Stationmaster Bob had posted an excellent review (his opinions) of HO diesel engine brands here:

http://www.modeltrainforum.com/showpost.php?p=29905&postcount=14

TJ


----------



## mr_x_ite_ment (Jun 22, 2009)

I own 4 different brands of engines, and I have had pretty good luck with all of them. In my opinion, I feel most engines are made fairly well these days.

Chad


----------



## gc53dfgc (Apr 13, 2010)

8smacks self in the face* How could i forget about Atlas gold line engines! I would rate them as higher than Athearn and possibly even Bachmann Spectrum. I like them vary much.


----------



## Bman (Aug 24, 2010)

I'm a big fan of the Altas engines, I own one with DCC and sound (Gold) and two other silver models that I put decoders in. I only own one kato, (an older Altas) and it's a brute, I love that engine, it's 25 years old and going strong. 

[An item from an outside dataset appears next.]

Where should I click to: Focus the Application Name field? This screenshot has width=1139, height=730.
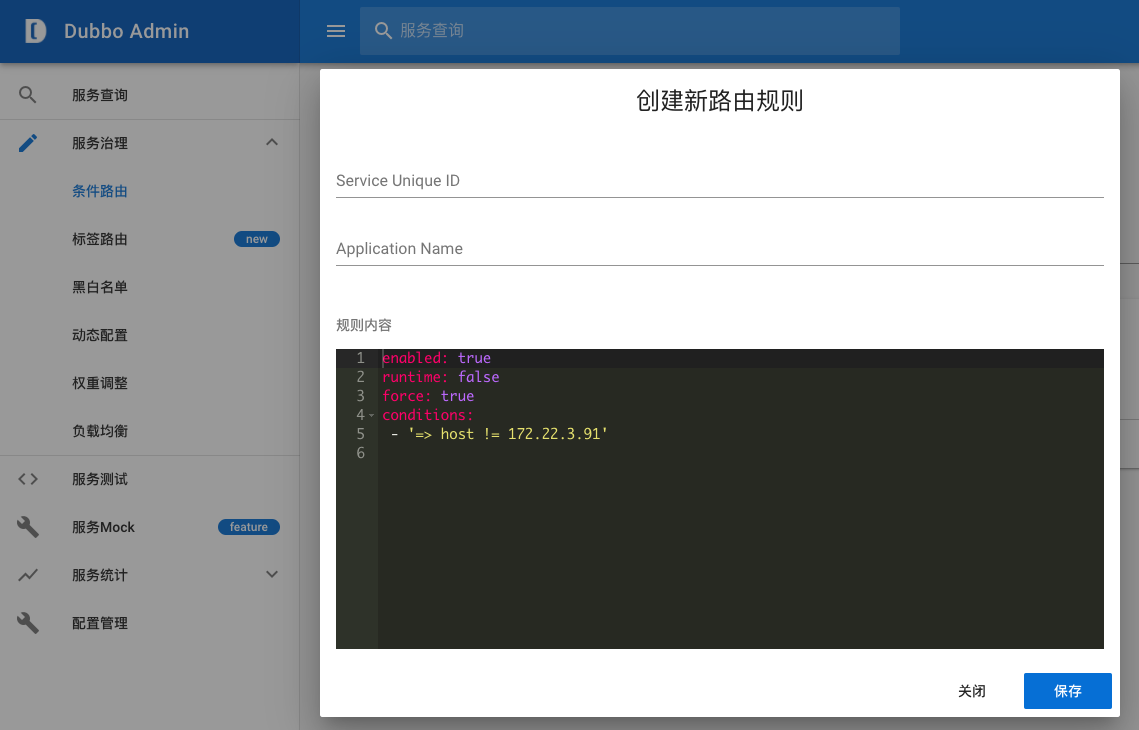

I also have two from Broadway Limited Imports (BLI) and I like them both very much as well. 

All of the Proto 2000's I own, RS2, GP7, GP15-1 lack slightly in pulling power compared to the atlas engines but are very nicely detailed and with the exception of the GP7 they are very smooth and quiet. (Don't know what's wrong with that GP7, it's makes an awful squeal the first lap around the track until it gets "warm") I wouldn't hesitate to buy one of these again, good engines.

The Athearn's I have very a little bit, the GP35 from 2005 is a great engine, pretty powerful, quiet and smooth. The new old stock SD38's (2005) that I bought last year are still good engines but definitely not as quiet and smooth as the GP35.

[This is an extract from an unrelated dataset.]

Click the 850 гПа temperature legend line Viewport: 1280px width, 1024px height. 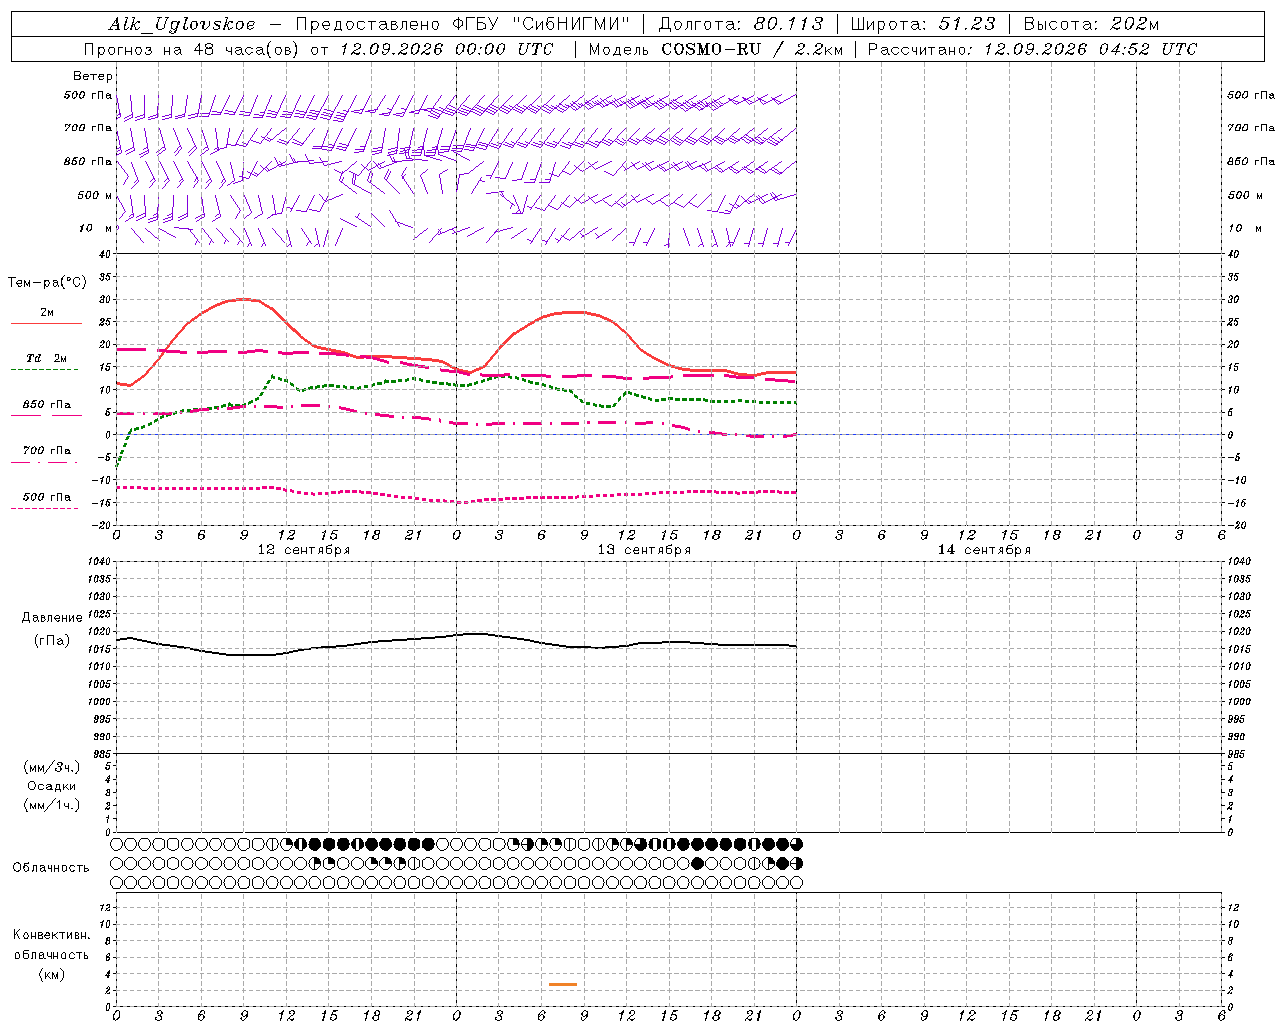pos(46,415)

I bought one Bachmann DCC on board GP38-2, had to rip out the decoder because it didn't have the functions I thought it would have, and/or with no instructions didn't know how to program the decoder. I paid $45 for it, if the decoder would have worked out it would have been OK. I wasn't thrilled with this particular engine, and probably will not buy another Bachmann unless they have a model/roadname that I can't live without.

Just my $0.02

There's a lot of good brands out there, and everybody has their own preference of which one they like the best.


----------



## Franco (Feb 6, 2011)

Great guys! Thanks. Now to start shopping around ...


----------



## jzrouterman (Nov 27, 2010)

Franco said:


> Hi,
> 
> I am going to be buying my first DCC engine w/sound.
> For my first engine, I want it ready to run, will mess with installing decoders later.
> ...


I'd say that the two very best engines in both DCC and DC alike would have to be Kato and Athearn Genises. These two offer some models that have special features not found on other engines. Not only are the models of these two outfits both prototypically correct, but they offer special models that have working track lights and strobe lights in addition to having the other same features as other engines have, such as sound, etc. 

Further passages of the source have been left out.